You can generate a Guid using the static class and method:
Guid.NewGuid();
Assuming this is C#.
Edit:
Another thing, if you just want to generate a lot of test data without having to code it by hand or write a bunch of for loops, look into NBuilder. It might be a bit tough to get started with (Fluent methods with method chaining aren't always better for readability), but it's a great way to create a huge amount of test data.
Why use random numbers? Does the numeric value of the key matter? I would just use a sequence in the database and call nextval.
The essential problem with database unit testing is that primary keys do not get reused. Rather, the database creates a new key each time you create a new record, even if you delete the record with the original key.
There are two basic ways to deal with this:
Read the generated Primary Key, from the database and use it in your tests, or
Use a fresh copy of the database each time you test.
You could put each test in a transaction and roll the transaction back when the test completes, but rolling back transactions doesn't always work with Primary Keys; the database engine will still not reuse keys that have been generated once (in SQL Server anyway).
When a test executes against a database through another piece of code it ceases to be an unit test. It is called an "integration test" because you are testing the interactions of different pieces of code and how they "integrate" together. Not that it really matters, but its fun to know.

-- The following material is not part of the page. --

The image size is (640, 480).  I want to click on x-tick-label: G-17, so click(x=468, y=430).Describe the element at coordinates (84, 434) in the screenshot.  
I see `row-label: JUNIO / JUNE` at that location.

When you perform a test, the following things should occur:
Begin a db transaction
Insert known (possibly bogus) test items/entities
Call the (one and only one) function to be tested
Test the results
Rollback the transaction
These things should happen for each and every test. With NUnit, you can get away with writing step 1 and 5 just once in a base class and then inheriting from that in each test class. NUnit will execute Setup and Teardown decorated methods in a base class.
In step 2, if you're using SQL, you'll have to write your queries such that they return the PK numbers back to your test code.
INSERT INTO Person(FirstName, LastName)
VALUES ('Fred', 'Flintstone');
SELECT SCOPE_IDENTITY(); --SQL Server example, other db vendors vary on this.
Then you can do this
INSERT INTO Person(FirstName, LastName, SpouseId)
VALUES('Wilma', 'Flintstone', #husbandId);
SET #wifeId = SCOPE_IDENTITY();
UPDATE Person SET SpouseId = #wifeId
WHERE Person.Id = #husbandId;
SELECT #wifeId;
or whatever else you need.
In step 4, if you use SQL, you have to re-SELECT your data and test the values returned.
Steps 2 and 4 are less complicated if you are lucky enough to be able to use a decent ORM like (N)Hibernate (or whatever).